Out Now: Top 10 Wealthiest Families in Canada

Top 10 Wealthiest Families in Canada 2026

Spoiler: Becoming one of the wealthiest families in Canada wasn’t about a lottery ticket. It was groceries, grain, and a lot of patience.

Canadians are natural hustlers. We grind through career pivots, side gigs, and the occasional 6 am shift like it’s a personality trait — all while quietly Googling “how to retire by 40.” And sure, somewhere deep down, most of us still believe a Lotto Max win is one ticket away from solving everything. However, the truth is, the people sitting at the apex of Canada’s wealth pyramid didn’t get there by luck. They got there instead by owning the boring, unsexy things the rest of us can’t live without: food, fuel, data, real estate, and Wi-Fi.

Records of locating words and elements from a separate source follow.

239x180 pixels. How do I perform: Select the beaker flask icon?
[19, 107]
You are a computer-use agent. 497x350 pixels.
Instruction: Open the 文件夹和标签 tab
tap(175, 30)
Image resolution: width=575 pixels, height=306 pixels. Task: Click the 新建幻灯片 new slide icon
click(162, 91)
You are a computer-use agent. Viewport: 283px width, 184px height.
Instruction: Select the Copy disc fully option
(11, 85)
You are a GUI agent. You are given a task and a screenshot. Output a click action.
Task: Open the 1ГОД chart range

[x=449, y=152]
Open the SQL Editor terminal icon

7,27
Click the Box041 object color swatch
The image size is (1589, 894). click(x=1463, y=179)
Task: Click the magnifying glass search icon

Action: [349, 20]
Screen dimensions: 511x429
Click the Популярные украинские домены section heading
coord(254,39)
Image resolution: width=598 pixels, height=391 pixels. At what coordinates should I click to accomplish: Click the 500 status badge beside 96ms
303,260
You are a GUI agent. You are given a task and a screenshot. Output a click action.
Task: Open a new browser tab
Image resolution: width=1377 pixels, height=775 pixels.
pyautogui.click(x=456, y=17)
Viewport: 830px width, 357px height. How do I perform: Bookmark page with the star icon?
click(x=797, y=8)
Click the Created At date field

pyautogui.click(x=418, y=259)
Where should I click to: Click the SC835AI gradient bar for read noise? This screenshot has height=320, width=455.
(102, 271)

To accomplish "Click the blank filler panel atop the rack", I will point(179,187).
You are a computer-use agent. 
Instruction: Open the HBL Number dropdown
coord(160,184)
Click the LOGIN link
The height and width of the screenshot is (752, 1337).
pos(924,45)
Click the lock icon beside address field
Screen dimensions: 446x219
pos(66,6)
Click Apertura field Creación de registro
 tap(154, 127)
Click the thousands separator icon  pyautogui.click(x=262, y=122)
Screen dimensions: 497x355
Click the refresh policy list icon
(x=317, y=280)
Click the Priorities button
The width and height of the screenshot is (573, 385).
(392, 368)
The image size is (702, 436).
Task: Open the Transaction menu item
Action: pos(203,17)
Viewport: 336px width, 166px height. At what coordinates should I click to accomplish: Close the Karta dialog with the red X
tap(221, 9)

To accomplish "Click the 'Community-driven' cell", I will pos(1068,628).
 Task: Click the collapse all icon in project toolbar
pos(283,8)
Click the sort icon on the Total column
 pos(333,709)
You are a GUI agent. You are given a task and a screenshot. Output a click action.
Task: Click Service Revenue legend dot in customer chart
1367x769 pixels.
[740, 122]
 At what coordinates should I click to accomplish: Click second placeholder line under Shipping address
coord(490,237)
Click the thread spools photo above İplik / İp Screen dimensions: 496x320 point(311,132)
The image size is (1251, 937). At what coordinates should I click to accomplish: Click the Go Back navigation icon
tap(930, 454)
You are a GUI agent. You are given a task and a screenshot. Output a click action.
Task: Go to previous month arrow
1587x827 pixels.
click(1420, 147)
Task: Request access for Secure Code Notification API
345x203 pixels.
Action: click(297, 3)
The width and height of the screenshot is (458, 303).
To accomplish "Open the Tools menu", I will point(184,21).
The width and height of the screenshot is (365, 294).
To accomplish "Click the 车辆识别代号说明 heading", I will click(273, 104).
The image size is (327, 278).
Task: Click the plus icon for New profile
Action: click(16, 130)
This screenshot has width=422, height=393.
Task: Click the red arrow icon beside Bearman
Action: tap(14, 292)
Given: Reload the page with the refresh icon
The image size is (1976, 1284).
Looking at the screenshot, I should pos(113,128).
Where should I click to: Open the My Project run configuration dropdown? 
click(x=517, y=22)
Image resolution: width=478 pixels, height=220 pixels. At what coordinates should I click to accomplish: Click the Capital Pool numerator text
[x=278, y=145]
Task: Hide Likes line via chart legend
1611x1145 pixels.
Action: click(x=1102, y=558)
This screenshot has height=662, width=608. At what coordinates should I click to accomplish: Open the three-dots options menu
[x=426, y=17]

Thus, to inspire your inner founder (or at least give you something to talk about at brunch), here are the 10 wealthiest families in Canada in 2026 — and the empires they’ve built across media, agriculture, telecom, and beyond.

Canada’s wealthiest families in 2026

1. The Thomson Family

The Domain: Media, data, and investments (Woodbridge Co. Ltd.)

The Blueprint: The Thomsons are still untouchable at the top of Canada’s wealthiest families— and they have been since basically forever. With an estimated net worth north of $90 billion, they don’t chase trends; they own the rails the trends run on. Through Thomson Reuters, they control the data pipes feeding global finance, law, and journalism. Add The Globe and Mail and a sprawling real estate portfolio, and you’ve got a dynasty built on the one thing that never goes out of style: information.

2. The Irving Family

The Domain: Industrial conglomerate (Irving Oil & J.D. Irving)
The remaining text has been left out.